Despite the interesting stories she weaves together on topics of
considerable environmental and social significance, Tsing's
motivation to be "a hair in the flour" (p. 206)--that is, to
"speak truth to power" or to be a fly in the ointment--is
unfortunately and severely undermined by her own writing style (which
has nonetheless become clearer and considerably less dense than in her
first book, In the Realm of the Diamond Queen). Coming from the
humanities end of the American anthropological continuum, her
"evocation" and clever literary turns-of-phrase will simply
put off most of those who need to read of these things--foresters,
ecologists, policy-makers, and the like. (I would argue that the usual
culprit of postmodernism is not the main issue here.) The scholars
chosen by the publisher to write back cover blurbs--Goenawan Mohamad (an
Indonesian literary figure), Mary Steedly, and Ann Laura Stoler (both
American anthropologists largely on the same end of the continuum as
Tsing)--underscore the intended audience: one that does not need such
hairs in its flour, is already converted to such lines of argument, and
is quite comfortable with Tsing's writing style.
My prediction for this book is that it will become, like Diamond
Queen, widely cited (if not thoroughly read) within particular brands of
cultural anthropology and environmental studies that emphasize political
things (e.g., political ecology). There has already been a special
session at the American Anthropological Association (AAA) devoted to it.

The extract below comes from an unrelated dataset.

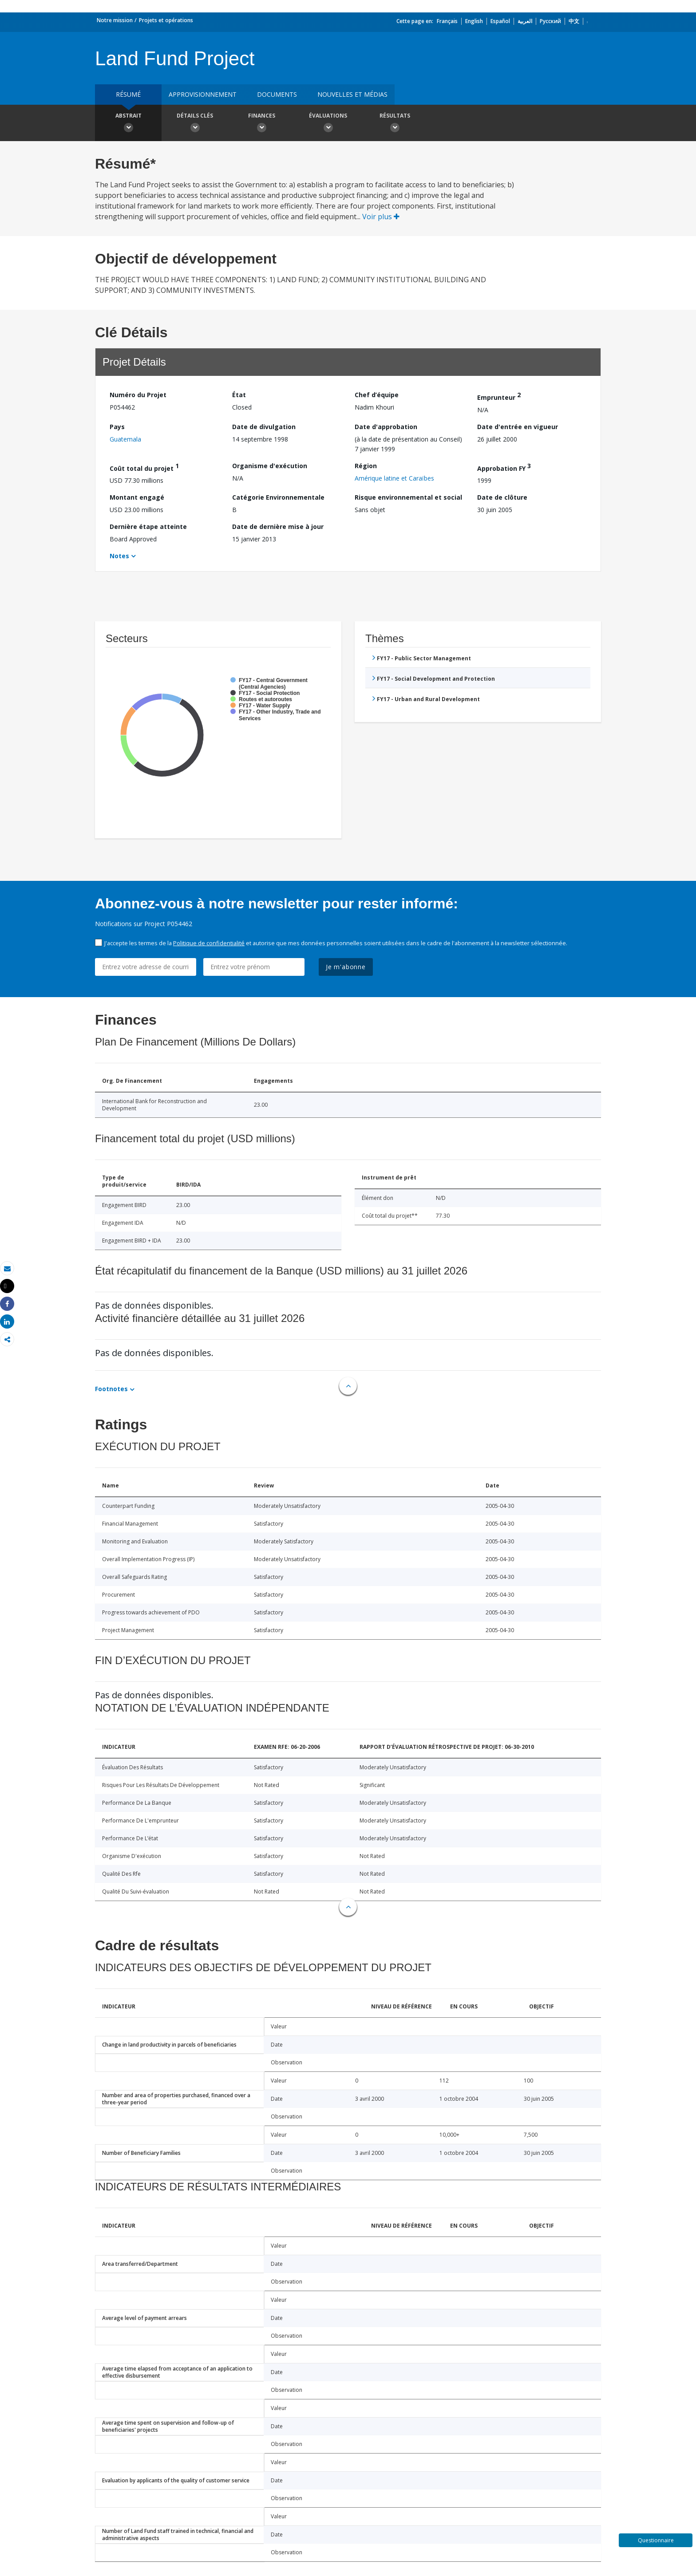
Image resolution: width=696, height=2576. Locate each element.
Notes (119, 556)
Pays (117, 426)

Over the next few years, like James Scott's "resistance"
and "legibility," it will launch a spate of writing using
"friction" and her other neologisms; one will not be able to
attend the annual meeting of the AAA without bumping into numerous
presentations about it. But will it become the hair in the flour that it
should be? I fear not (Reed L. Wadley, Department of Anthropology,
University of Missouri-Columbia, USA).